En el chusco asunto de los trajes y en el juicio que se celebra para dirimir si hubo o no cohecho impropio —¿habrá cohechos apropiados?— hay muchos enigmas y cabos sueltos. La clave para despejar unos y dar con los otros me la dieron un ex alto cargo balear y el que fuera batería de Police, Stewart Copeland, una asociación bastante atípica, disparatada incluso: es que las asociaciones son así, señora, si no se trataría de un encadenamiento causal. Decía Copeland que durante una década vivió el vértigo de la celebridad y la realeza rockeras como un ensueño inagotable con los bolsillos llenos de drogas, pero sin monedas, cartera, tarjetas o documentos. De pagar y otras incomodidades, siempre se ocupaba otro.

Parece que Nuestro Amado Líder iba por la vida sin tarjeta ni calderilla para el taxi y el metro y que incluso un guardaespaldas —eso dice el funcionario— le adelantó doscientos euros para pagar en una tienda.

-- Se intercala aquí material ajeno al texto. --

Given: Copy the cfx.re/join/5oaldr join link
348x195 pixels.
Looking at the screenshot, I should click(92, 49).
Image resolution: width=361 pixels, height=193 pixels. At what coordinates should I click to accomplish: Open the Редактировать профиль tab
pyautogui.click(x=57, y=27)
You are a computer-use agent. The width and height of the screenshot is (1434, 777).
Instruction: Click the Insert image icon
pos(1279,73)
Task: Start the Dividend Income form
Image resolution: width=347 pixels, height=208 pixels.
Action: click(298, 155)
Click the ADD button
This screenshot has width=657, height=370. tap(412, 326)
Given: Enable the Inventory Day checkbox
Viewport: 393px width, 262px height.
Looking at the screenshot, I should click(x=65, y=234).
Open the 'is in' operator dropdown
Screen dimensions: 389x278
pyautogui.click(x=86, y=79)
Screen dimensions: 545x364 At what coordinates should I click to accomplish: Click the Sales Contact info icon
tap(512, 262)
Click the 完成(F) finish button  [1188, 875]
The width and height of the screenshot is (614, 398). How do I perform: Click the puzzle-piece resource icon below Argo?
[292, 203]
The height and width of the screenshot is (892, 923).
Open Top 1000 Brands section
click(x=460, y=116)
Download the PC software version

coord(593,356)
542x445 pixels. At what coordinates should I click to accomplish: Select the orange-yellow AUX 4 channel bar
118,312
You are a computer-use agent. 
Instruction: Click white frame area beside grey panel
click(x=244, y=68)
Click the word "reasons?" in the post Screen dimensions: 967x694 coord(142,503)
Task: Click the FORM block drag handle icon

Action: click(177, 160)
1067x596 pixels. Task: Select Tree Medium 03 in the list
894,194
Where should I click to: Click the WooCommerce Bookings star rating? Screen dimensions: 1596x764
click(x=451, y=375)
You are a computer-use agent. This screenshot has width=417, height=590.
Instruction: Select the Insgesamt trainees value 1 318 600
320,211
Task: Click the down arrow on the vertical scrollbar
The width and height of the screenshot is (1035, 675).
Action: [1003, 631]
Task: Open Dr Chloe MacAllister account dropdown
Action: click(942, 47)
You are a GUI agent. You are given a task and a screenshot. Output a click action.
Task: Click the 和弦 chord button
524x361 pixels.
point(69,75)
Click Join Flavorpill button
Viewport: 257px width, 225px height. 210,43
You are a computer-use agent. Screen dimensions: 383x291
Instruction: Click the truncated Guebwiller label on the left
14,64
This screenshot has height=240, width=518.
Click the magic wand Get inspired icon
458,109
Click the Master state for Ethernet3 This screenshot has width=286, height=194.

En una palabra, Nuestro Amado Líder iba por la vida como un soberano o, al menos, como una princesa casadera; como el rey del pollo frito o como un yerno muy ilustre y aquí es donde entra el burócrata mallorquín quien dijo, hace poco, que en los negocios en los que tomó parte con Iñaki Urdangarín, le pareció suficiente su presencia como garantía de legalidad.

Que no nos líen: la ley nunca dice quién sino qué puede o no hacerse. Si tan fácilmente olvidamos la teoría, ¿cómo vamos a llegar a una buena práctica? Ir por la vida con los gastos pagados tiene su punto, pero no hablamos del rey del glam ni de un personaje egregio, aunque sí me refiero no a uno sino a muchos cortesanos que, imbuidos de eso que —en extraña metáfora— llaman voluntad de servicio, se dedicaban a servirse, presuntamente. Y eso en el jefe, democráticamente elegido, de una comunidad que ha dejado arruinada, hundida en la irrelevancia financiera y política y con los sistemas de educación y asistencia social muy mermados, mientras iba por la vida como una estrella del technicolor emancipada de las miserias humanas.